--- START ---
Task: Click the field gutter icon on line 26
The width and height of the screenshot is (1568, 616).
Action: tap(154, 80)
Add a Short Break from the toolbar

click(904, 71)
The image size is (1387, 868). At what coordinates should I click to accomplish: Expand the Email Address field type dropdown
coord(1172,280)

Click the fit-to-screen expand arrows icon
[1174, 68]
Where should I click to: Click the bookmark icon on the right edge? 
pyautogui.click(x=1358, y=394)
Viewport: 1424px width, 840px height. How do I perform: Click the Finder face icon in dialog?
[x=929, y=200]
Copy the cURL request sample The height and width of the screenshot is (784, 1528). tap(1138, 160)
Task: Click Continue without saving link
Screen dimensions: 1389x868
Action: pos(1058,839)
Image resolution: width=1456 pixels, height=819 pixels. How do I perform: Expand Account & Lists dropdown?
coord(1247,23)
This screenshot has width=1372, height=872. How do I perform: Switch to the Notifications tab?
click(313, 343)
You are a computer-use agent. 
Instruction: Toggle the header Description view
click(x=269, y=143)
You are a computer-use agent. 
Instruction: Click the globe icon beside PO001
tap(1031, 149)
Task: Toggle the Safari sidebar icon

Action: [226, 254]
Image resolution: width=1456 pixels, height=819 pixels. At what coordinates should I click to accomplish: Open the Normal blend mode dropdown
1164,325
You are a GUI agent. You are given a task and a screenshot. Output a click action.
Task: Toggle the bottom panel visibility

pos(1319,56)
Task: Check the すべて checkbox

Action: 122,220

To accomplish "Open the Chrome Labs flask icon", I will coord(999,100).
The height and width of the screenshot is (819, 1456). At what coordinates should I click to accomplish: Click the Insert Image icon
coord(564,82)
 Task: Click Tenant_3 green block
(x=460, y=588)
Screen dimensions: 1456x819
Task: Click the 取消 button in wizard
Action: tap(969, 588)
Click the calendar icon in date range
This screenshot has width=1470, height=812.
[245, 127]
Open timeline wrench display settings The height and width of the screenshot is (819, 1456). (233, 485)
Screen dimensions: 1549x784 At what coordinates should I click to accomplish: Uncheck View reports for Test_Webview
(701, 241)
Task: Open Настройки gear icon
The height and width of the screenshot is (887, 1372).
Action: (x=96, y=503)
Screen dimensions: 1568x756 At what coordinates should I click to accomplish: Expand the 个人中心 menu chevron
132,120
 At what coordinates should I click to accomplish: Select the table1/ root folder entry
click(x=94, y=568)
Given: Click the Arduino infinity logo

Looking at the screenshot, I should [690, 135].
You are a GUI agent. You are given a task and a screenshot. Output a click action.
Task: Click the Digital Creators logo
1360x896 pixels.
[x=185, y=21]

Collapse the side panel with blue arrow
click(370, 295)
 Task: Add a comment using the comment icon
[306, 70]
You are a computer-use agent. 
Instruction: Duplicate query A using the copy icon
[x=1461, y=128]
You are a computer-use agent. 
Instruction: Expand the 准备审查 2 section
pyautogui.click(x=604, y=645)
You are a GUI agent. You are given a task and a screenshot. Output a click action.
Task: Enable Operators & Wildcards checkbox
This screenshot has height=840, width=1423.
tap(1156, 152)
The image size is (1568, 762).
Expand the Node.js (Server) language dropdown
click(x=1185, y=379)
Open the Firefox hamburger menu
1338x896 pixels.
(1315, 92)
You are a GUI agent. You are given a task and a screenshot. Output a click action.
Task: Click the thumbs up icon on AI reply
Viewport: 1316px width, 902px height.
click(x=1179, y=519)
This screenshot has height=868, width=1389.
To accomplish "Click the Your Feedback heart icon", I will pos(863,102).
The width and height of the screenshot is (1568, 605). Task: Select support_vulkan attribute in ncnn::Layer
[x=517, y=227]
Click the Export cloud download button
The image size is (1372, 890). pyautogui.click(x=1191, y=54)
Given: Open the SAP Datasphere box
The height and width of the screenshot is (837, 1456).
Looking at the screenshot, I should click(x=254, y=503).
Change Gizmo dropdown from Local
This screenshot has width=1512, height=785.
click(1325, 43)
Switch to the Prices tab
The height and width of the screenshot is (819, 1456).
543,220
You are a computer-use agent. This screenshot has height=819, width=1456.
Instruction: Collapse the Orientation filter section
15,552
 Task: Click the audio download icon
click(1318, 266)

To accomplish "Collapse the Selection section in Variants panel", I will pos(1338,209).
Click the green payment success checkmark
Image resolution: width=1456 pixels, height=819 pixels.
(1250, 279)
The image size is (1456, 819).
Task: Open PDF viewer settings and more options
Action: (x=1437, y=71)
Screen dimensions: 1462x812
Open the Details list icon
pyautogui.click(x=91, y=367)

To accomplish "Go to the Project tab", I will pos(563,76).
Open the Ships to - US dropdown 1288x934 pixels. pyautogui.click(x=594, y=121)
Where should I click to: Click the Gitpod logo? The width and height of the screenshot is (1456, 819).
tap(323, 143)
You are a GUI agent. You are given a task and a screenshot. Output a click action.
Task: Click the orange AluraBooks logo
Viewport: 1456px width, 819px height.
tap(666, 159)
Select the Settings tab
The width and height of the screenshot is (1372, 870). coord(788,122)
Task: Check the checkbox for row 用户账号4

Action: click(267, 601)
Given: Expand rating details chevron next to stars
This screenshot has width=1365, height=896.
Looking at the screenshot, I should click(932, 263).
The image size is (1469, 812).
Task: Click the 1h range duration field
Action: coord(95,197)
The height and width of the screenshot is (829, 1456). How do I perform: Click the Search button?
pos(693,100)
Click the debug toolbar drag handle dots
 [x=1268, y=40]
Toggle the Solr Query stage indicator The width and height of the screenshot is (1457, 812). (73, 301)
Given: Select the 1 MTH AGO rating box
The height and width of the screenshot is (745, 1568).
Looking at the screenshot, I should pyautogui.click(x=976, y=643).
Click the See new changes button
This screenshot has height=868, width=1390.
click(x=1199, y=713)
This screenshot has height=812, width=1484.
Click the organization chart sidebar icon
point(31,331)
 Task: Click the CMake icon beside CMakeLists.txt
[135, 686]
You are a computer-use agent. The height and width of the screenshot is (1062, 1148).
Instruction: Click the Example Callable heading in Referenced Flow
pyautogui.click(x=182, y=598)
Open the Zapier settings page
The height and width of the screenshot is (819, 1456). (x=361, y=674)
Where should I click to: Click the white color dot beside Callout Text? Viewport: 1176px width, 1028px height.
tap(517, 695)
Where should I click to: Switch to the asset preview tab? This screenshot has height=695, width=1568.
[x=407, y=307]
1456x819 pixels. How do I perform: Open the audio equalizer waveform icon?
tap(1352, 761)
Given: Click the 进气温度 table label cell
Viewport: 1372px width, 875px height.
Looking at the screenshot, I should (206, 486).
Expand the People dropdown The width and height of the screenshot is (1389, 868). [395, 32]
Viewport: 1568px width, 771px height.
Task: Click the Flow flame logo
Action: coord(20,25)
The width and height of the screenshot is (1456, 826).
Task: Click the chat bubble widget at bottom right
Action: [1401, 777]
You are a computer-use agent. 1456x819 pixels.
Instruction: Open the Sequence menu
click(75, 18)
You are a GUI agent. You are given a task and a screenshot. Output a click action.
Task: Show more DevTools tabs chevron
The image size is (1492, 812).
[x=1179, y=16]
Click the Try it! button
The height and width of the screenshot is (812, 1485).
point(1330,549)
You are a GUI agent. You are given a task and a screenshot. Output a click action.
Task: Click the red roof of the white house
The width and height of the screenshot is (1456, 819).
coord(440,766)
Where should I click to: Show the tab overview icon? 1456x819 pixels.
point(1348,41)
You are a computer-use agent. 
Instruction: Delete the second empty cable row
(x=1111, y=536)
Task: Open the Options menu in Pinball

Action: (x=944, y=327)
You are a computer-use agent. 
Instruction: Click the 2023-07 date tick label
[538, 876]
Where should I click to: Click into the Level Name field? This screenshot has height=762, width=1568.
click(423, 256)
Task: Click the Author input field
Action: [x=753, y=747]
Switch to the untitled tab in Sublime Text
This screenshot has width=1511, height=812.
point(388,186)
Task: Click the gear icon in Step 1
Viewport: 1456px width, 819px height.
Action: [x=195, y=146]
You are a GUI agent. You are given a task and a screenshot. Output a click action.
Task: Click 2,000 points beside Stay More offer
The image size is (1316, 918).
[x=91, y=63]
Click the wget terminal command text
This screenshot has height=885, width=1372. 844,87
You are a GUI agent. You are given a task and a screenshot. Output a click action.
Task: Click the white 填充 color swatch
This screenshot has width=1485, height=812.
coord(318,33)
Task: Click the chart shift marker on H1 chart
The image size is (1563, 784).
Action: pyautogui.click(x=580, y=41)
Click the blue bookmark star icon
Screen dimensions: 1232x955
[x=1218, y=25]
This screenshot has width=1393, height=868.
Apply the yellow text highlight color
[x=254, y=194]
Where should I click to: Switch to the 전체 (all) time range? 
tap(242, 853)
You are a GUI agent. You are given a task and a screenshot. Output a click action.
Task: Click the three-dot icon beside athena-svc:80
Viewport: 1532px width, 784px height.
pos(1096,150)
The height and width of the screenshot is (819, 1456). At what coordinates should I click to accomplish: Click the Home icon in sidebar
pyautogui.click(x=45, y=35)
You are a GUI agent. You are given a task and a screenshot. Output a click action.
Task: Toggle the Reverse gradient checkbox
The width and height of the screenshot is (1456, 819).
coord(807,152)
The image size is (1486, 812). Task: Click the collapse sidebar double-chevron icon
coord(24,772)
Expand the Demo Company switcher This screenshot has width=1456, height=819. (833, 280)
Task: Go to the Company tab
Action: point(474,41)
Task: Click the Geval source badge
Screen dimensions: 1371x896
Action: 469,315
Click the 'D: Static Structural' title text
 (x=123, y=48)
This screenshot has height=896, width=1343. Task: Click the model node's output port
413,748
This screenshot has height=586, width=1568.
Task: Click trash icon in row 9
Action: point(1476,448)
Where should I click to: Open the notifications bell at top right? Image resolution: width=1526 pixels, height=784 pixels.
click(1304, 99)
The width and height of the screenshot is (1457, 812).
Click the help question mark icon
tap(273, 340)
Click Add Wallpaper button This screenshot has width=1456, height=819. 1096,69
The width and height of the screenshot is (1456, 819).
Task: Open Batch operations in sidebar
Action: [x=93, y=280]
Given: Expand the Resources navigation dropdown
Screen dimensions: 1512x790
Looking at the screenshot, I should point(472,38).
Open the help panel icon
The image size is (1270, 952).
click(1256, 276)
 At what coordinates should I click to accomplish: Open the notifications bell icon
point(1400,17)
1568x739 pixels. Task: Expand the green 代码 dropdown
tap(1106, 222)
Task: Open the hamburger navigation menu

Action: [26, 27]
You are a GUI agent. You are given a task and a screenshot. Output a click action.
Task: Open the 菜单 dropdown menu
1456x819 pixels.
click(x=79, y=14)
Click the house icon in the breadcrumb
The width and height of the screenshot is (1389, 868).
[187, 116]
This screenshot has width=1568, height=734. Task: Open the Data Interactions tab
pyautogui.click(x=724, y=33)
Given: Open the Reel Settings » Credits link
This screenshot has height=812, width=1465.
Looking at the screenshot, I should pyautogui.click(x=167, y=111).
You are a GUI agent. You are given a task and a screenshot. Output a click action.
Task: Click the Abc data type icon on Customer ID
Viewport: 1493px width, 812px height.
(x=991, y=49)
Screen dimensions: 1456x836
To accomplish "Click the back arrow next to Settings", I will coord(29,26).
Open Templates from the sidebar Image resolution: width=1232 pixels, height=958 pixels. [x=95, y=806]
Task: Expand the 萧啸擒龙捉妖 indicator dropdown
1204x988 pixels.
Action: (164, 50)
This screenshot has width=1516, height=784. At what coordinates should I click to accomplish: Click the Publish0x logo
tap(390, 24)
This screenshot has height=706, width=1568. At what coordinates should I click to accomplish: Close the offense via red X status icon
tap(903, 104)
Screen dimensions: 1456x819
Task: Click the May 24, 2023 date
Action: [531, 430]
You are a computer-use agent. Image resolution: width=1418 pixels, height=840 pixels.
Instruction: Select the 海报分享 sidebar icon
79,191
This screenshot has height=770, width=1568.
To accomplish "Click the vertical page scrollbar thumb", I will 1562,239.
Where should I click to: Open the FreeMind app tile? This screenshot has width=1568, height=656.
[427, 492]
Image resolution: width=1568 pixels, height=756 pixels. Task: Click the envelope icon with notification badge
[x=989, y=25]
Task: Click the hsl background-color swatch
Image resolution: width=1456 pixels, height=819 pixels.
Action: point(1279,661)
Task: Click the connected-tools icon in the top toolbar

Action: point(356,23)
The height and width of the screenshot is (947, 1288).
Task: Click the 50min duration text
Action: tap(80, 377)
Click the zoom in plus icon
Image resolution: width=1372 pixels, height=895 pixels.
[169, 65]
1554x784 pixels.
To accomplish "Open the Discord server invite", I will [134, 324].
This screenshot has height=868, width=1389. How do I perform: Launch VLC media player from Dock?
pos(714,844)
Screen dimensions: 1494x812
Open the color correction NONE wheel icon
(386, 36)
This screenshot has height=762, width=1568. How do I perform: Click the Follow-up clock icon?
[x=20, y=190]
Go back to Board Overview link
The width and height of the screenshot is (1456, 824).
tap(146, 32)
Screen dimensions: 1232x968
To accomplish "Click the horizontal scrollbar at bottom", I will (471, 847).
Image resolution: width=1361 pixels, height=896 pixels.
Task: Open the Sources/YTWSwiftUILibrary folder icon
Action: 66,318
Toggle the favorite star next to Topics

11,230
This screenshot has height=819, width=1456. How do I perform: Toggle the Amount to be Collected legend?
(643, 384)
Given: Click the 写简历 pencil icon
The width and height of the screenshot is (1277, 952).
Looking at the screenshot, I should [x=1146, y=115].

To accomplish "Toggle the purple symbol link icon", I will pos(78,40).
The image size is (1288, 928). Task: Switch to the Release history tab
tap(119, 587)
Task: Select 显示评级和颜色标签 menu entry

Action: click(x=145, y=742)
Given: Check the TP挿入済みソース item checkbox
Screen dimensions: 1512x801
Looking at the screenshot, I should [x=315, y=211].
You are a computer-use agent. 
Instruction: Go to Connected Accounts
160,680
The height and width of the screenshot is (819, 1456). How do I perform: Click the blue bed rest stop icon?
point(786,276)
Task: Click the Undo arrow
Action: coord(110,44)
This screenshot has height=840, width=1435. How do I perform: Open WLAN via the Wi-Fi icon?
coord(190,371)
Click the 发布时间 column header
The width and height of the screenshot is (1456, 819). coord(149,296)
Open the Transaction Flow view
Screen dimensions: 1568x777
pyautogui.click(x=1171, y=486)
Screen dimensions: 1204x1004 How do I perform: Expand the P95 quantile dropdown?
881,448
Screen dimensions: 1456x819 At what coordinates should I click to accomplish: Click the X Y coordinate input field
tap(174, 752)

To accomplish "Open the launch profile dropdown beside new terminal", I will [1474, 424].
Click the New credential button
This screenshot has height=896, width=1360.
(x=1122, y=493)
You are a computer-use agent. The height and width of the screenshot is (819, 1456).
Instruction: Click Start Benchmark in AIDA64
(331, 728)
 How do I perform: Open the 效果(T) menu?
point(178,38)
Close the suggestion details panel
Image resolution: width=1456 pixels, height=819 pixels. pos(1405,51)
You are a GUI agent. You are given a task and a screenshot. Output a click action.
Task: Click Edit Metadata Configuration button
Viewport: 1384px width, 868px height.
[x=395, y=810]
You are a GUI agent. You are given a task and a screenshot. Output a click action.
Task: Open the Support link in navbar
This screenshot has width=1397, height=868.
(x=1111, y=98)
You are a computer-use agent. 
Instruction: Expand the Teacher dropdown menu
--- END ---
DIRECTIONS FOR THIS TASK: Each line of the listing that includes the word "rating" counts once; give the total as a single number.

OUTPUT OF THE TASK: 2